Условия заданий:
(1) Ответьте на вопросы по тексту о Чебутыкине:
(а) Какую фразу Чебутыкин повторяет не только в пьяном, но и в трезвом состоянии?
(б) В каком качестве Чебутыкин соглашается участвовать в дуэли Соленого с Тузенбахом?
(в) Как прочитано слово «чепуха», если принять его за загадочное латинское слово?
(2) Воспроизведите без изменений фрагмент текста о Чебутыкине: начните с места, где стоят слова «Немало водевильности в», и остановитесь после слов «идейной сущности пьесы.».

### Исходный текст ###

Вернуться к В.В. Ермилов. Драматургия Чехова

4. Призрачное существование

Немало водевильности в фигуре старика Чебутыкина, но опять-таки, конечно, «водевильности» в чеховском, особом понимании. За комической нелепостью Чебутыкина скрывается очень глубокое жизненное и даже философское содержание.

Чебутыкин пародийно сосредоточивает в себе слабости и недостатки главных героев, поэтому этот второстепенный персонаж становится первостепенным для понимания идейной сущности пьесы.

Он настолько оторван от какой бы то ни было реальной жизни, что становится ходячей карикатурой. Самого себя он ощущает призрачным, несуществующим. Не только в пьяном, но и в трезвом состоянии он повторяет: «Нас нет, ничего нет на свете, мы не существуем, а только кажется, что существуем». Здесь прямо выражена тема пьесы: произносить слова — еще не значит существовать в реальной жизни. Без общественного действия, без социальной активности самое существование становится призрачным.

Чебутыкин доходит до полнейшего нигилизма, безразличия ко всему на свете, вплоть до того, что при всей своей умиленной любви к Ирине он пальцем о палец не ударил для того, чтобы предотвратить гибель единственного друга Ирины, Тузенбаха, которого он сам считает «хорошим человеком». Он даже способствует его гибели, согласившись, из-за полного своего равнодушия, участвовать в качестве врача при дуэли Соленого с Тузенбахом. Чебутыкин отлично знает, что эта дуэль будет не чем иным, как заранее обдуманным убийством Тузенбаха. Соленый — опытный дуэлянт, и не может быть никакого сомнения в том, что он, выражаясь его словами, подстрелит Тузенбаха, как вальдшнепа. Чебутыкин сам говорит об этом. И, однако, он соглашается содействовать убийству. «Барон хороший человек, но одним бароном больше, одним меньше — не все ли равно? Пускай! Все равно!» И в самом деле, если мы «все равно» не существуем на свете, а только кажется, что существуем, то какая разница, будет убит Тузенбах или останется в живых? Ведь он и так не существует. Именно в этом духе и отвечает Чебутыкин Маше и Андрею, которые упрекают его в том, что он собирается способствовать дуэли.

Как вяло, лениво убеждают Маша и Андрей Чебутыкина в безнравственности дуэли, в необходимости предотвратить ее! Речь идет о жизни друга, жениха их сестры, а они только говорят и не хотят вмешаться, противодействовать предстоящему убийству. Все становится чепухой, «рениксой», если живешь, как во сне, мимо жизни.

Это словечко «реникса» особенно усиливает мотив чепухи — водевильный и вместе с тем трагический мотив пьесы. Слово «чепуха», прочитанное как какое-то загадочное латинское слово «реникса», делает чепуху, если можно так выразиться, еще более чепуховой. Такова нелепость призрачного существования, оторванного от жизни, — нелепость, угнетавшая Чехова до тоски и отчаяния. «Нужен хоть кусочек общественной и политической жизни, хоть маленький кусочек, — писал он в одном из писем, — а эта жизнь в четырех стенах, без природы, без людей, без отечества... — это не жизнь...» Тоска бездейственного, идущего мимо жизни, словесного существования — один из характернейших аспектов чеховской темы интеллигенции в буржуазном обществе.

### Исходные строки ###

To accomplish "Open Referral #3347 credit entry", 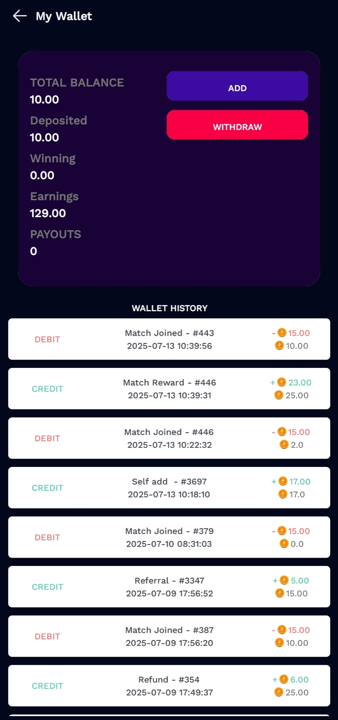I will click(169, 587).
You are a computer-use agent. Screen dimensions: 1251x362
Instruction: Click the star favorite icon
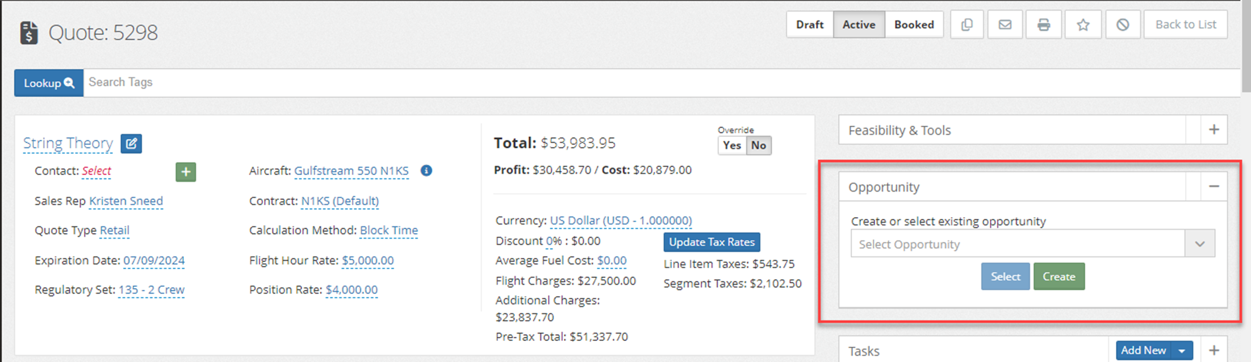(1083, 25)
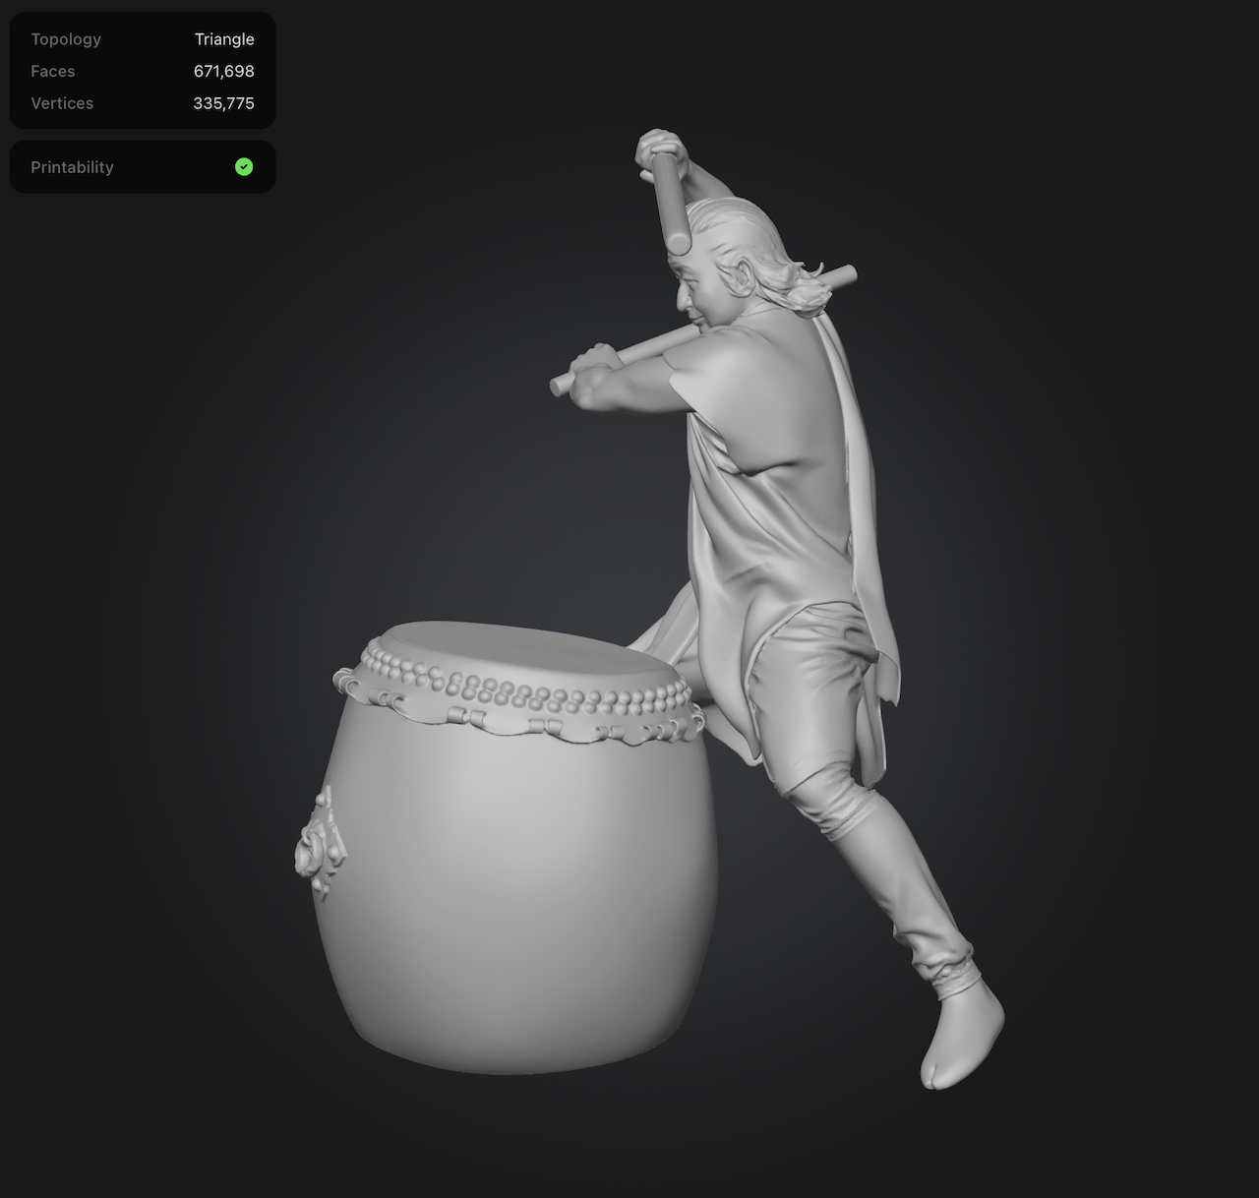Click the Triangle topology value
The width and height of the screenshot is (1259, 1198).
pos(224,39)
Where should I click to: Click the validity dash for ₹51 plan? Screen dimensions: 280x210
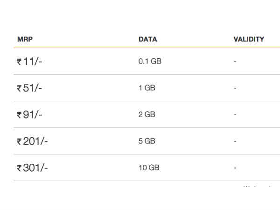[x=235, y=88]

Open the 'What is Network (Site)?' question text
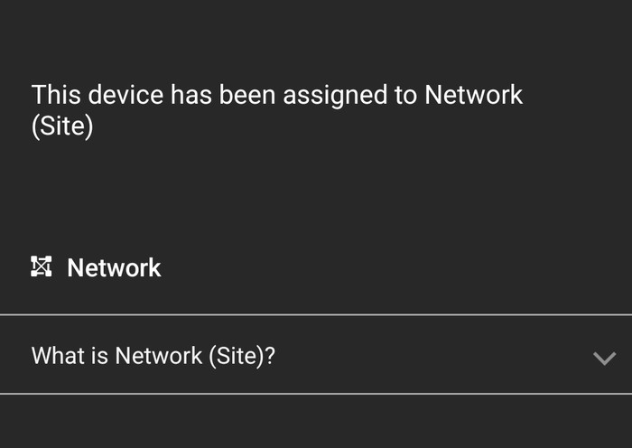coord(153,356)
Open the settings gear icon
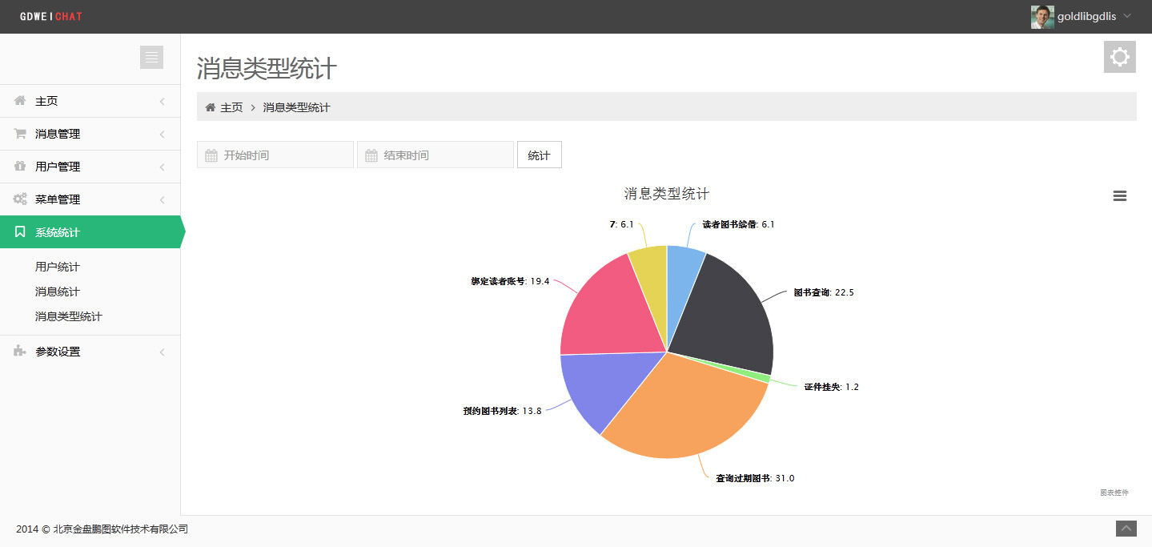Screen dimensions: 1152x547 (x=1119, y=58)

###

Ответы по порядку:
(1)
(а) «Нас нет, ничего нет на свете, мы не существуем, а только кажется, что существуем».
(б) В качестве врача.
(в) «Реникса».

(2)
Немало водевильности в фигуре старика Чебутыкина, но опять-таки, конечно, «водевильности» в чеховском, особом понимании. За комической нелепостью Чебутыкина скрывается очень глубокое жизненное и даже философское содержание.

Чебутыкин пародийно сосредоточивает в себе слабости и недостатки главных героев, поэтому этот второстепенный персонаж становится первостепенным для понимания идейной сущности пьесы.